Q&A: Regarding 'From Deism to Theism'
Regarding 'From Deism to Theism'
Question
I am currently in the middle of reading the fifth booklet you uploaded to the site, and I am wondering about the explanation that a person who experienced a divine revelation is, relative to us, like a sighted person compared to a blind one. The reason is that with regard to the sense of sight in a human being, this is a fact known to all of us and cannot really be challenged, and even the blind person will have to admit that others have sharpened senses that he simply does not. But in the case of the giving of the Torah, that is exactly the point in question: whether there was a revelation, and really whether such a thing as revelation even exists. So the question is not only whether they "saw" a revelation, but whether there is such a kind of "seeing" as revelation. It turns out that not only are we relying on them that there is a picture in the middle of a jungle, but we are relying on them that it is even possible to see a picture at all—that is, in the parable’s analogue, revelation from heaven. And more than that: they themselves did not know that such an option as witnessing a revelation of God existed!! They themselves had been blind before that. Think of that same blind person who had never eaten or tasted olives, and people tell him that eating olives is "seeing"; if he did not have too much prior information about the definition of human seeing, there is a concern that he would believe it. For the Children of Israel, this revelation was something about which they had no prior information or concept at all, and therefore they themselves also had no ability to judge whether the sights they saw were in fact a revelation. Especially considering the fact that in the primitive world culture thousands of years ago, before the age of science and research, people had a much stronger tendency to believe in open miracles and in rabbis who flew through the air on a carriage… and in general in every illogical combination of the spiritual-heavenly world and this physical world. Also, many people today believe that they saw a spirit walking through the room and claim that they had a revelation involving someone who had passed away, and we tend to doubt that. So why should we not doubt that of the people of Israel? Sorry for the length, but this is the most concise wording I managed to write.
Answer
When a scientist observes the behavior of an elementary particle in a particle accelerator, no other person besides him can see and understand it. And still, the assumption is that if he saw it, then it is true (even though it is not clear to all of us whether something like the Higgs boson really exists). If other people had been present at Mount Sinai and risen to the level of prophecy, they too would have experienced the same thing. In my view, the two cases are completely analogous on the fundamental level. The degree of certainty in each is a matter of estimates and probabilities (and of course it does not have to be identical), but the principle is similar in both cases.

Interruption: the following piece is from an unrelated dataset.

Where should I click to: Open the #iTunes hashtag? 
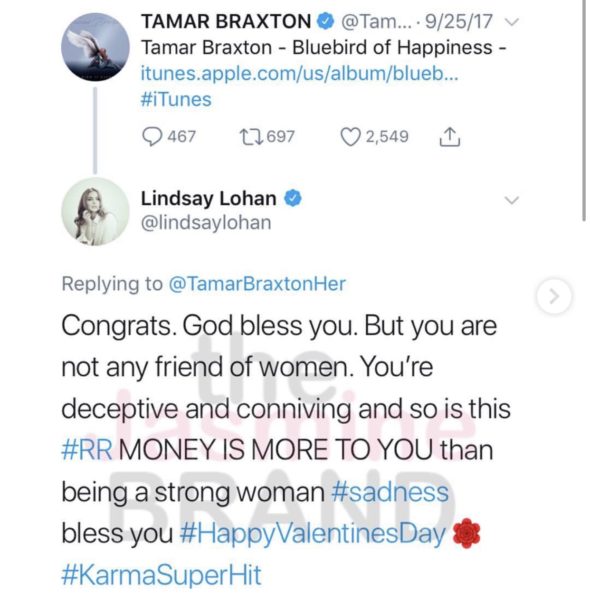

Of course, one can cast doubt on anything, and these are not certain proofs. It is a matter of probabilities.
Discussion on Answer
So we’ve gone back to the magic-tricks claims. I have nothing to say about that.
If you have nothing to say, doesn’t that somewhat pull the rug out from under the whole basis of the proofs from the giving of the Torah? The moment there is such a simple option to explain the revelation and say there was no unprecedented physical-spiritual connection, something never seen before, doesn’t that crush any proof whatsoever?

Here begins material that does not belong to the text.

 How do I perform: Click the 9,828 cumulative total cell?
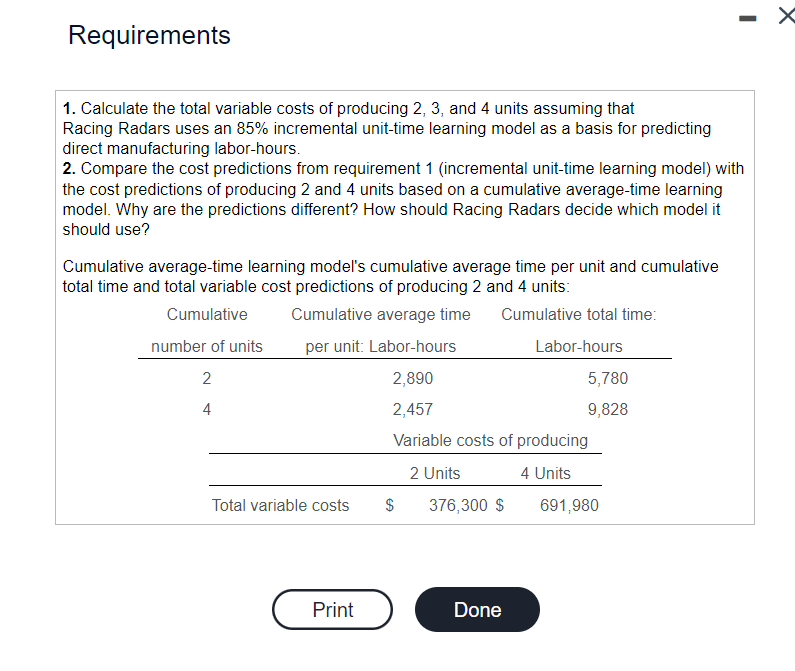607,409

I have nothing to say about it because it is nonsense. I have nothing to say to someone who claims that right now I am not writing, and this is only an illusion or a trick causing me to think that I am writing.
Sleight of hand mainly relates to seeing with the eyes… (that’s pretty obvious, no?)
Illusions exist in all the senses.
A person who took part in a magic show can claim that he saw a person split in two, even though that is not the fact but only his interpretation and impression. A person at a magic show cannot claim that he felt and sensed that he was eating when he did not eat.
Not true. As I said, there are illusions in all the senses. Usually people demonstrate this through sight, but connect electrodes to an area in the brain and get whatever illusions you want in any domain. It seems to me we have exhausted this topic down to the finest detail. I do not have anything especially intelligent to say about it (and in my opinion there is no need to).
The difference is that a person who was at Mount Sinai did not measure this with scientific and research tools, and moreover someone presented the matter to him (Moses or God), so one can wonder who really was the figure who presented it to him and whether that figure had an interest or not. That is unlike a scientist, who conducted the test himself in an objective way, and there is no tendency to say that he lied. And again I will bring here the proof from the fact that people in our own generation, despite countless pieces of evidence to the contrary, tend to believe that they saw a ghost, so all the more so in previous generations, when there were no scientific objections, it would have been possible to lie and present a false display. Which, by the way, is another difference from research in a particle accelerator, where there is not really such an option of a false display, whereas at Mount Sinai it would simply have been possible to perform tricks and make sounds in order to make them believe. So it seems there are considerable differences between the examples.